Quoted text:
* START *

It’s twenty years since we all blinked and failed to notice that hundreds of thousands of people were being hacked to death in a small country in Africa.  Twenty years since we decided that the appropriate response to machete-wielding mobs on the streets, targeting anyone whose ID card gave the wrong ethnic origin, was to withdraw almost all the peace-keeping forces stationed there, and tell the rest they could not intervene.  Twenty years since we waffled and fudged about ‘acts of genocide’ and muddled up Hutus and Tutsis, and showered emergency aid on killers, and muttered about tribalism, and ‘six of one…’.

There are all sorts of excuses.  The failed intervention in Somalia, the joyous distraction of the South African elections (for once, a good news story from Africa), and the general reluctance to commit troops and risk ‘our’ people’s lives in such a messy, chaotic and volatile situation.  But it is inescapable that part of the reason that we didn’t stop it happening was because of where it was happening.  Because, as Francois Mitterand actually said, more or less, in Africa massacres aren’t such a big deal.

* END *

Written exercise 1:
In the rows, from the line with "You are a computer-use agent. The height" up to and including the line with "Looking at the screenshot, I should 566,285.", replace each "Instruction" with "Command". Give back only those lines, with everything else left as it is.
The rows that follow come from a separate source and have nothing to do with the text.

Material:
* START *

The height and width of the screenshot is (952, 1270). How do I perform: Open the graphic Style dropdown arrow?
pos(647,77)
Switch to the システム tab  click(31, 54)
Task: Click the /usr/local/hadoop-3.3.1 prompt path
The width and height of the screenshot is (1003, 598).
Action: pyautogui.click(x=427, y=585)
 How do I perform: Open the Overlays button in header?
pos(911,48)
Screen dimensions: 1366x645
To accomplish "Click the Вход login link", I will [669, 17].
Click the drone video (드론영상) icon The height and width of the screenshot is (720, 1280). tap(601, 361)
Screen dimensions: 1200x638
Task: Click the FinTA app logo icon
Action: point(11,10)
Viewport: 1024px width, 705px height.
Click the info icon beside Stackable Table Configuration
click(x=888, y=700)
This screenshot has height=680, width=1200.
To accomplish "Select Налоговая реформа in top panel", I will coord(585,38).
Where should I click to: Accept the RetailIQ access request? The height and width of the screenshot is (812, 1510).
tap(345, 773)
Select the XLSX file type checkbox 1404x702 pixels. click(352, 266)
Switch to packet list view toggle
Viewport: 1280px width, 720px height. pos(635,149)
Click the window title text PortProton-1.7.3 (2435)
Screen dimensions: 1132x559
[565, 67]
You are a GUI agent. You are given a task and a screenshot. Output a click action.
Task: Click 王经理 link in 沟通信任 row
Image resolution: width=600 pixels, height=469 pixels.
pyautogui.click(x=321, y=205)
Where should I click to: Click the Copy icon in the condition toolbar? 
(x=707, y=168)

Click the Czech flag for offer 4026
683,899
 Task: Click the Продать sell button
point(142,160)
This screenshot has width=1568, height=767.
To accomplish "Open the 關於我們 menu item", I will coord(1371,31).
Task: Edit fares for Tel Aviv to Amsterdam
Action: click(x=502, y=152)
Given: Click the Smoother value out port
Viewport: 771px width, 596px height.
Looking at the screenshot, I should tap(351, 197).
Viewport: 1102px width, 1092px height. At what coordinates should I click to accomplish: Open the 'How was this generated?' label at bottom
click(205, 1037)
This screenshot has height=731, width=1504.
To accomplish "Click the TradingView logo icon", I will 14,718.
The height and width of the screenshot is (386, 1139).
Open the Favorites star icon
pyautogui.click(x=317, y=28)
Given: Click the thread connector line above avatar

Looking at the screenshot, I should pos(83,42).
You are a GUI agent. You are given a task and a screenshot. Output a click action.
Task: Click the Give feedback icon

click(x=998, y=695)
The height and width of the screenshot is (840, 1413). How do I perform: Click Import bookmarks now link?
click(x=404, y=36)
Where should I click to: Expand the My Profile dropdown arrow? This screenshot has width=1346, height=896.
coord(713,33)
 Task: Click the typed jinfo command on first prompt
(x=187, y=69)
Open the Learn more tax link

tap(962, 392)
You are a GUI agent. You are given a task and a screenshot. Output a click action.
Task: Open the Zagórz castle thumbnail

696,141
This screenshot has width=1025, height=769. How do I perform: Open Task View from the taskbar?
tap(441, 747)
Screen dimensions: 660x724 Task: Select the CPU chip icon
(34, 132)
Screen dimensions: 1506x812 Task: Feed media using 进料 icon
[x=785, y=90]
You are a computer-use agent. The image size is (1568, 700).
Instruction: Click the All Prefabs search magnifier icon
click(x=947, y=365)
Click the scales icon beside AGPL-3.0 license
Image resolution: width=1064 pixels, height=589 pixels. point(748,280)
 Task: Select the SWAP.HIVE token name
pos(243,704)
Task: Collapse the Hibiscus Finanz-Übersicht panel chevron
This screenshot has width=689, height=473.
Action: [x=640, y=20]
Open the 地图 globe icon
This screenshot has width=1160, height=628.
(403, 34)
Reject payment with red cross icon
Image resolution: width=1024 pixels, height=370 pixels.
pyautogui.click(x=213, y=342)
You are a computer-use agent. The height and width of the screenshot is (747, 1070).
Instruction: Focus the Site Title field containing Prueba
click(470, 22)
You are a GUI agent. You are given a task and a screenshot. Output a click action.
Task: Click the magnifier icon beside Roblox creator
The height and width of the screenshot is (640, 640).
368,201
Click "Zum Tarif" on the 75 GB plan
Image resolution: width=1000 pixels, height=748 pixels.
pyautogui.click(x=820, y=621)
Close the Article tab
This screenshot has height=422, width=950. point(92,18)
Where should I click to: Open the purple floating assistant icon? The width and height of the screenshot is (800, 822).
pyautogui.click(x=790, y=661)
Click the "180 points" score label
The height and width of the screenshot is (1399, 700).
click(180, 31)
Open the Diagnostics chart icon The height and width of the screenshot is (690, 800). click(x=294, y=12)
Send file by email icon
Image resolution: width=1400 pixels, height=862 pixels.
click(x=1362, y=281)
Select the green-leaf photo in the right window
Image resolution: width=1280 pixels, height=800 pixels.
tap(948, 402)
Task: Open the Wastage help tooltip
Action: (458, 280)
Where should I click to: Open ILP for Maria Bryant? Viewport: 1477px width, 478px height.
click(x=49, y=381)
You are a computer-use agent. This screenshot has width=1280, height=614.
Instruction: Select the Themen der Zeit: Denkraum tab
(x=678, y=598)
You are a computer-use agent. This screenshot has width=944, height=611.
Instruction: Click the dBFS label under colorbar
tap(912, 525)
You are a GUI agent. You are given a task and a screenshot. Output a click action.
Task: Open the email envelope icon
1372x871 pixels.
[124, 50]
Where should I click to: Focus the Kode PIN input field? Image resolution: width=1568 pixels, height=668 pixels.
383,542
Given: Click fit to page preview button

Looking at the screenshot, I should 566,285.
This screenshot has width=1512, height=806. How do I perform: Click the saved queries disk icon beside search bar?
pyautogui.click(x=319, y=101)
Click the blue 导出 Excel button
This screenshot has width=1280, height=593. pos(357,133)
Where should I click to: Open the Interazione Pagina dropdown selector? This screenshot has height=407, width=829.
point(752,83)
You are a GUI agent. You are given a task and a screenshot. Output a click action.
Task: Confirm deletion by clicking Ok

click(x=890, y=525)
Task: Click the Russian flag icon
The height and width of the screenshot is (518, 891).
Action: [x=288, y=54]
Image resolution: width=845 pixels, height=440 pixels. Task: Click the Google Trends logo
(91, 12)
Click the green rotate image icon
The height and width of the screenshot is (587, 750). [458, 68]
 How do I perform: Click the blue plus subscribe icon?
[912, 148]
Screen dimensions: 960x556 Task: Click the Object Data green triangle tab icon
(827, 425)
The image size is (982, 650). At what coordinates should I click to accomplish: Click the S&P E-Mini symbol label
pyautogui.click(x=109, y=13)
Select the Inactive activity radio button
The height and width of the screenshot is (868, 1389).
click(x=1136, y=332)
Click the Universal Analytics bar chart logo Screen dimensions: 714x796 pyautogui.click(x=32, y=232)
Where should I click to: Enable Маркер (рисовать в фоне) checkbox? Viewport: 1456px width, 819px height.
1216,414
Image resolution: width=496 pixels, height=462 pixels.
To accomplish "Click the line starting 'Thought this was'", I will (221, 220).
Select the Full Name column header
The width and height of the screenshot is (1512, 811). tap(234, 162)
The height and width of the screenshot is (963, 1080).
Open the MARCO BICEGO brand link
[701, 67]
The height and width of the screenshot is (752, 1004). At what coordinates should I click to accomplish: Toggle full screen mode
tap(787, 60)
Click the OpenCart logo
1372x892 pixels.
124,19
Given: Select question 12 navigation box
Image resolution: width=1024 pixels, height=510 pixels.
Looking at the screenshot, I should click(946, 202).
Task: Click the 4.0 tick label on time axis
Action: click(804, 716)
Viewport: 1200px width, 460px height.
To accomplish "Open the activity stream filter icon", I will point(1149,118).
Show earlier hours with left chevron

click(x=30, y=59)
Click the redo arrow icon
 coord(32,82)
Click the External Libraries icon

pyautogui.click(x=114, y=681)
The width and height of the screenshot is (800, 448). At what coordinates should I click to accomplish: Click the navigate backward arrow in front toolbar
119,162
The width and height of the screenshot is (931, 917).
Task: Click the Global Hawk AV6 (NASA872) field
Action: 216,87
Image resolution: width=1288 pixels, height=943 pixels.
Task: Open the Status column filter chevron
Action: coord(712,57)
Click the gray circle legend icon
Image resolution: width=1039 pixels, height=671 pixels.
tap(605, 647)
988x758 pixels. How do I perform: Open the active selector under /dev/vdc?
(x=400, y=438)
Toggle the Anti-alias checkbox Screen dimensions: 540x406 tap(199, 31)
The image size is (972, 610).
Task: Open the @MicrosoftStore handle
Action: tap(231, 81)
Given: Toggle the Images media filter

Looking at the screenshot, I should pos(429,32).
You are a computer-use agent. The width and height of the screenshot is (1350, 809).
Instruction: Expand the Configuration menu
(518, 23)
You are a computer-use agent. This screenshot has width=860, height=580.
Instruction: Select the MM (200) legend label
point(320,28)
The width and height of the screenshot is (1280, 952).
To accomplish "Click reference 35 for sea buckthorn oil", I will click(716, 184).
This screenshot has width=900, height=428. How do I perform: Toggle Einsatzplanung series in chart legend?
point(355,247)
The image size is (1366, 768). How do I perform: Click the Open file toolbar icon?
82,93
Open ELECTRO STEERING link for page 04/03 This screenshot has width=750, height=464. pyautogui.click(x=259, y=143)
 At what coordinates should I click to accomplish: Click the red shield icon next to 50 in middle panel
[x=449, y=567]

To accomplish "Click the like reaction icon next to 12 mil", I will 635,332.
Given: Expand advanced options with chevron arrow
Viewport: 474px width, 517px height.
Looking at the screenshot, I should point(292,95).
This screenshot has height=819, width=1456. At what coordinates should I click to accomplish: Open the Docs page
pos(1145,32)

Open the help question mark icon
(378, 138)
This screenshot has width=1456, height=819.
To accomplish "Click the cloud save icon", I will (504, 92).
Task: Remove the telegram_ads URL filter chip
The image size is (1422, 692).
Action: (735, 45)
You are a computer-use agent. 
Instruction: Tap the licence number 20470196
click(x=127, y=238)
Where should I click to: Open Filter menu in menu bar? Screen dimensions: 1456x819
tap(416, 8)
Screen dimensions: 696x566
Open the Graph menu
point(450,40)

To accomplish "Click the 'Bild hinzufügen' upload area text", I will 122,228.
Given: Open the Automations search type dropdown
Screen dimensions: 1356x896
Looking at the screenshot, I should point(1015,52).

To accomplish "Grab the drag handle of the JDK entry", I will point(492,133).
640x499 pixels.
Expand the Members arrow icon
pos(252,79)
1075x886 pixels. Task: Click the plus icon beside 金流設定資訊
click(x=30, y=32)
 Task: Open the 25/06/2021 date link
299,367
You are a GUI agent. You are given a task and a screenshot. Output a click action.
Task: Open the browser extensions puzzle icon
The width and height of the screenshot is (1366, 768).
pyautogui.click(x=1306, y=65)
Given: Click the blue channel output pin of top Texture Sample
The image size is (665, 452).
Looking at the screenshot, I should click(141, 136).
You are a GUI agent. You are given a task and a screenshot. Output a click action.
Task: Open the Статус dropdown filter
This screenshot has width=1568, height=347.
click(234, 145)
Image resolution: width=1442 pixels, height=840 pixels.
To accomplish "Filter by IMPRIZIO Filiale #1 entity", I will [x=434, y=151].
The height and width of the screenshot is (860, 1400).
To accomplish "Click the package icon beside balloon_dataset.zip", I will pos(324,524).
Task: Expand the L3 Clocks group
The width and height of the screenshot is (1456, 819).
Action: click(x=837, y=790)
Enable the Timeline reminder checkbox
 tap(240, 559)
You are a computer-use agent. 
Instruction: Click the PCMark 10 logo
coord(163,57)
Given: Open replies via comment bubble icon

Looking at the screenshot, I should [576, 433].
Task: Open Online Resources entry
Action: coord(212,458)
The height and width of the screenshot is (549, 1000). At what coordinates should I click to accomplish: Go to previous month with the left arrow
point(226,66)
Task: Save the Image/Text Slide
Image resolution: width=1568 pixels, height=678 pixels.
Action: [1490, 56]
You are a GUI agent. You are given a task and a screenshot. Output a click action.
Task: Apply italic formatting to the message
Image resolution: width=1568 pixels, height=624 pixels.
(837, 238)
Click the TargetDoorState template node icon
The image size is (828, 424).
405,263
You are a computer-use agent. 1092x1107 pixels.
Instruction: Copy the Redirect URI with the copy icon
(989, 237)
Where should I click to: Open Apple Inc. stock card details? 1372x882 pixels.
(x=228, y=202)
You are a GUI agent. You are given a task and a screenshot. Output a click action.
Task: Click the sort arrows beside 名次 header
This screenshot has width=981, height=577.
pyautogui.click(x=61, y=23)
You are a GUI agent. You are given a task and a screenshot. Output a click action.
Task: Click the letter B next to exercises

* END *

Written exercise 2:
List every word or phrase that the passage about the massacres in Africa puts in single quotation marks.

Written reply 1:
You are a computer-use agent. The height and width of the screenshot is (747, 1070).
Command: Focus the Site Title field containing Prueba
click(470, 22)
You are a GUI agent. You are given a task and a screenshot. Output a click action.
Task: Click the magnifier icon beside Roblox creator
The height and width of the screenshot is (640, 640).
368,201
Click "Zum Tarif" on the 75 GB plan
Image resolution: width=1000 pixels, height=748 pixels.
pyautogui.click(x=820, y=621)
Close the Article tab
This screenshot has height=422, width=950. point(92,18)
Where should I click to: Open the purple floating assistant icon? The width and height of the screenshot is (800, 822).
pyautogui.click(x=790, y=661)
Click the "180 points" score label
The height and width of the screenshot is (1399, 700).
click(180, 31)
Open the Diagnostics chart icon The height and width of the screenshot is (690, 800). click(x=294, y=12)
Send file by email icon
Image resolution: width=1400 pixels, height=862 pixels.
click(x=1362, y=281)
Select the green-leaf photo in the right window
Image resolution: width=1280 pixels, height=800 pixels.
tap(948, 402)
Task: Open the Wastage help tooltip
Action: (458, 280)
Where should I click to: Open ILP for Maria Bryant? Viewport: 1477px width, 478px height.
click(x=49, y=381)
You are a computer-use agent. This screenshot has width=1280, height=614.
Command: Select the Themen der Zeit: Denkraum tab
(x=678, y=598)
You are a computer-use agent. This screenshot has width=944, height=611.
Command: Click the dBFS label under colorbar
tap(912, 525)
You are a GUI agent. You are given a task and a screenshot. Output a click action.
Task: Open the email envelope icon
1372x871 pixels.
[124, 50]
Where should I click to: Focus the Kode PIN input field? Image resolution: width=1568 pixels, height=668 pixels.
383,542
Given: Click fit to page preview button

Looking at the screenshot, I should 566,285.

Written reply 2:
‘acts of genocide’
‘six of one…’
‘our’